Functional mechanisms of biodiversity and functional groups

Plant tissue chemistry also represents a key functional attribute in boreal forest ecosystems, which integrates biodiversity with ecosystem properties. Tissue chemistry (particularly concentrations of nitrogen, resin, secondary compounds and lignin) controls decomposition and nutrient availability, palatability to herbivores and flammability and is also correlated with other functional plant traits such as life forms, growth rates and longevity (Pastor et al., 1996).

Most of the boreal birds are migratory. Some groups include several specialised feeders that can exert considerable influence on their insect prey, such as warbler species on spruce budworm outbreaks in North America (Pastor et al., 1996). The diversity of boreal mammalian fauna is intimately related to the history and diversity of trees. It is generally accepted that species richness decreases with increasing latitude, but recent studies have also shown a longitudinal gradient in the species richness of herbivores with the region near the Bering Sea being particularly species poor (Danell et al., 1994) The fact that this region supports the woody species most chemically defended against browsing suggests that such gradients of plant chemical defence in boreal forests may be partly responsible for gradients of mammalian species richness (Pastor et al., 1996).
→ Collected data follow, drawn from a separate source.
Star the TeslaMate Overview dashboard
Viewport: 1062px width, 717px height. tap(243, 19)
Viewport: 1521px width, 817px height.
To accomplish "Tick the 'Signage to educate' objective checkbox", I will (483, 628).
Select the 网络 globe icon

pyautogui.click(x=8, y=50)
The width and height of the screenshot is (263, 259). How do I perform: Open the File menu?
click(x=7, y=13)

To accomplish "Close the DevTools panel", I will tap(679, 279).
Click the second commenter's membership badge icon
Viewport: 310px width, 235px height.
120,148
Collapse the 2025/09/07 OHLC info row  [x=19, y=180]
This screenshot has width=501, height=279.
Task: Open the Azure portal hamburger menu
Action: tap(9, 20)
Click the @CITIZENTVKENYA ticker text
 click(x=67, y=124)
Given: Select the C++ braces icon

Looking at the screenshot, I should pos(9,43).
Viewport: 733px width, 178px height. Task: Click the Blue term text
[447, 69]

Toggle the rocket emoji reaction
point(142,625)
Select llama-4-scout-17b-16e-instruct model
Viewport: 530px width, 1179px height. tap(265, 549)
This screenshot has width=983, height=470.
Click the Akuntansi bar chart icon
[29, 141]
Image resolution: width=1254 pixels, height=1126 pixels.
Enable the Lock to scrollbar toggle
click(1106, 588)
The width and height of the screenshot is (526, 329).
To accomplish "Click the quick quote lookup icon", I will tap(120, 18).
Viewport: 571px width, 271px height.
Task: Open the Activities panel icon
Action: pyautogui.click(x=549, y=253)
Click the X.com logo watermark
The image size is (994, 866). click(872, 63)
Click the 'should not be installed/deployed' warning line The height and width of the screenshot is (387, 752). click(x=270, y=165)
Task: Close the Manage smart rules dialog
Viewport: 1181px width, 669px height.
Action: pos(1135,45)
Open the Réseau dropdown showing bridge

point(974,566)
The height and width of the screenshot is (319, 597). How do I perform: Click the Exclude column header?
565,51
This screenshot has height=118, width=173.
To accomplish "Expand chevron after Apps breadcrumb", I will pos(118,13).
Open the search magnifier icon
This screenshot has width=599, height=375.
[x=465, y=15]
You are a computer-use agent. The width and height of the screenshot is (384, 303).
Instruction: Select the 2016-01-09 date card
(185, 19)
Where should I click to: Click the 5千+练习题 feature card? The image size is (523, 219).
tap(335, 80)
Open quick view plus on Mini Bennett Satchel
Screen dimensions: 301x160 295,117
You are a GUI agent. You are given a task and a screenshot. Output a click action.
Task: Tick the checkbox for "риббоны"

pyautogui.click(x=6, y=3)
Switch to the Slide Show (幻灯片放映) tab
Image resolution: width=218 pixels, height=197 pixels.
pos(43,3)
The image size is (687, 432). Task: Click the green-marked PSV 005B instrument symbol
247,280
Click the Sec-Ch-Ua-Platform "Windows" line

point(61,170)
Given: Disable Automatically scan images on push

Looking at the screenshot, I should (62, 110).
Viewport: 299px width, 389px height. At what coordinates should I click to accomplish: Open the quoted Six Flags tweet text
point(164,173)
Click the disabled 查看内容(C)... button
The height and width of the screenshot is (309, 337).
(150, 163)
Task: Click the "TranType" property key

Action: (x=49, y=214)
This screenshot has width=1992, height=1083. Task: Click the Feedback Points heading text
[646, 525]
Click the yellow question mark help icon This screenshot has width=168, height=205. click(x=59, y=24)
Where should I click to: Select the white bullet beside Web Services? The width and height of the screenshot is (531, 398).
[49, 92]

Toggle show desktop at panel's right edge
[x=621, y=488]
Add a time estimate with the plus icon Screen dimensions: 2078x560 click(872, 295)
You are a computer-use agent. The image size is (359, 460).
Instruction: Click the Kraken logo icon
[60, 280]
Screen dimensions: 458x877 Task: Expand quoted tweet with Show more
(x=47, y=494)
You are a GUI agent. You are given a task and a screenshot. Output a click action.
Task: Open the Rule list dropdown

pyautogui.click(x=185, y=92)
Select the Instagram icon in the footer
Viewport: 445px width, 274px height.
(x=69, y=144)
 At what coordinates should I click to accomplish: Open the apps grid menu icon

Outbreaks of phytophagous insects can be significant regulators of forest primary production by releasing understory trees of species or age classes not susceptible to the outbreaks, and by returning nutrients to the forest floor (Mattson and Addy, 1975). Phytophagous insects such as spruce budworm (Choristoneura fumiferana), sawfly (Neodiprion sertifer), loopers (many genera), and bark beetles (e.g., Dendroctonus ponderousae, Ips typographus) are common major sources of tree mortality and morbidity in boreal regions. They typically show large oscillations in population levels, with spreading outbreaks occurring approximately ever few decades (Pastor et al., 1996). Because such outbreaks occur periodically, defoliators and bark beetles play a major role in maintaining variability and diversity at the landscape scale by preventing the attainment of stable equilibrium communities (Pastor et al., 1996).

Ants also represent an important component in forest ecosystems. The genera Formica and Campanotus form colonies that can have strong direct and indirect influences on nutrient cycling (Rosengren et al., 1979).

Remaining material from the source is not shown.